──────── EXTRACT TO READ ────────

Godoy was referring to deals such as the acquisitions of EMC by Dell in 2015, of Sandisk by Western Digital in 2016, of Springpath by Cisco in 2017 and of Nimble Storage by HPE in the same year. Furthermore, unifications and organization restructuring took place inside the HP group.

Pure Storage itself has been rumored as a potential Cisco target.

However, while fewer companies – especially in the flash array sector – might be good for Pure’s business, the company is still small compared to most of its established rivals.

Only in its last fiscal year Pure Storage surpassed for the first time the US$1bn revenue mark. For the full 2018 fiscal year ended March, Pure Storage sales were US$1.23bn, up 41% y-o-y. The company reports now over 4,500 clients.

According to IT consultancy IDC, HPE, Dell and IBM delievered in the fourth quarter alone revenues of US$2.56bn, US$2.43bn and US$745mn, respectively. Total worldwide enterprise storage systems revenue reached US$13.6bn in Q4.

──────── DATA ────────

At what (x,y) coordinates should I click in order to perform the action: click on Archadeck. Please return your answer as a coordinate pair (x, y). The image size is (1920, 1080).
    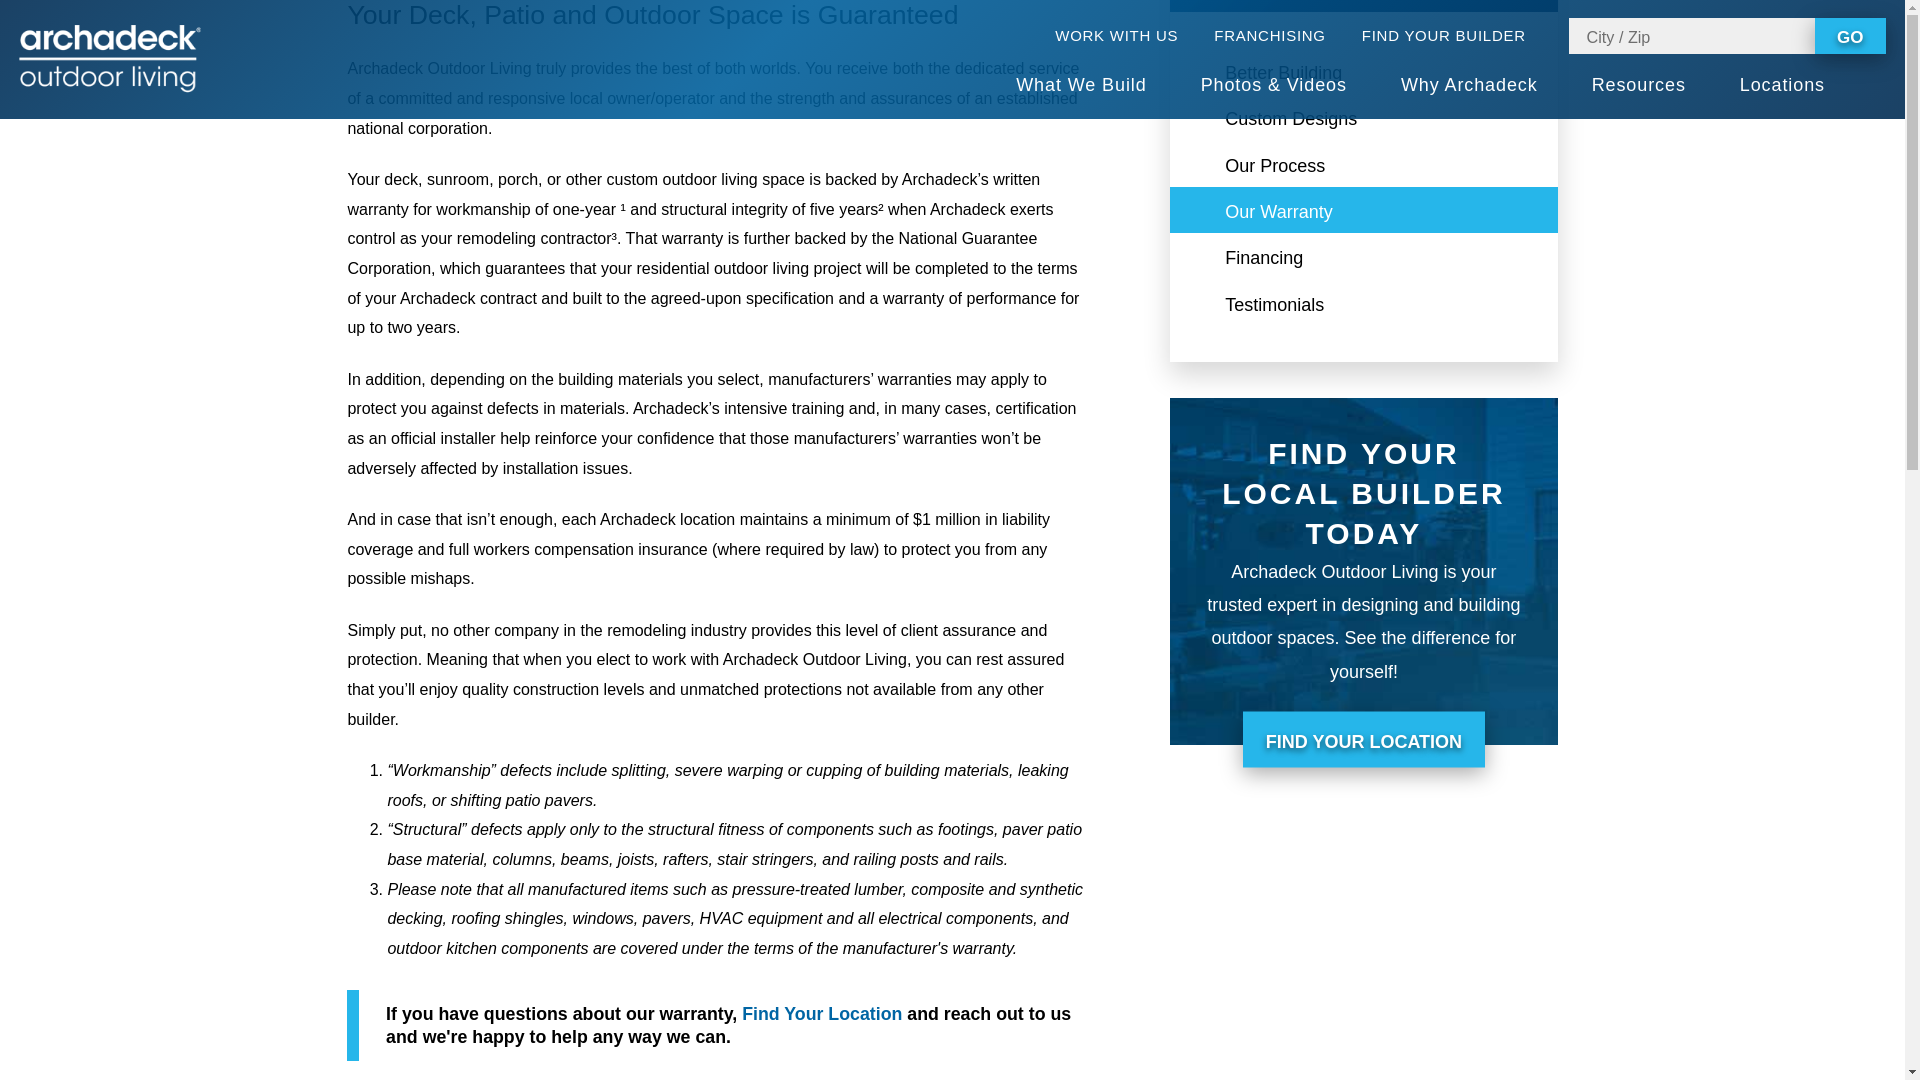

────────

COMPLETE THE FOLLOWING:
1. In the Pure Storage article, how many clients does the company now report?
2. Transcribe the Pure Storage article from "Pure Storage itself" to "over 4,500 clients.".
3. Write the next part of the Pure Storage article, picking up right after its final sentence.
The listing plays no part in this work.

IN RESPONSE:
1. Over 4,500 clients.

2.
Pure Storage itself has been rumored as a potential Cisco target.

However, while fewer companies – especially in the flash array sector – might be good for Pure’s business, the company is still small compared to most of its established rivals.

Only in its last fiscal year Pure Storage surpassed for the first time the US$1bn revenue mark. For the full 2018 fiscal year ended March, Pure Storage sales were US$1.23bn, up 41% y-o-y. The company reports now over 4,500 clients.

3.
“Companies like Cisco, Ariba and Red Hat, among others, took longer to reach this milestone,” argues Pure Storage LatAm president Wilson Grava, also highlighting that Pure Storage delivered profits for the first time.

The company does not break down revenues per region, but Grava indicated that between 2-6% of revenues come from Latin America, a rate that according to him is “in line” with other players in the IT industry.

Pure arrived in the region four years ago. Brazil is its largest market, followed by Mexico. In Latin America, it maintains offices in Brazil (Brasília, São Paulo and Rio de Janeiro), Mexico, Colombia, Chile and Puerto Rico.

All of its sales are carried out by distributors and through channels. Some of these partners operating in Latin America are Logicalis, Dimension Data and Sonda.

LOCAL PRODUCTION

Questioned by BNamericas, Grava dismissed plans for manufacturing in Brazil.

According to him, local production could reduce companies’ costs by 15% to 20%, but Pure Storage manages to compensate that apparent disadvantage and remain competitive in its commercial negotiations with clients.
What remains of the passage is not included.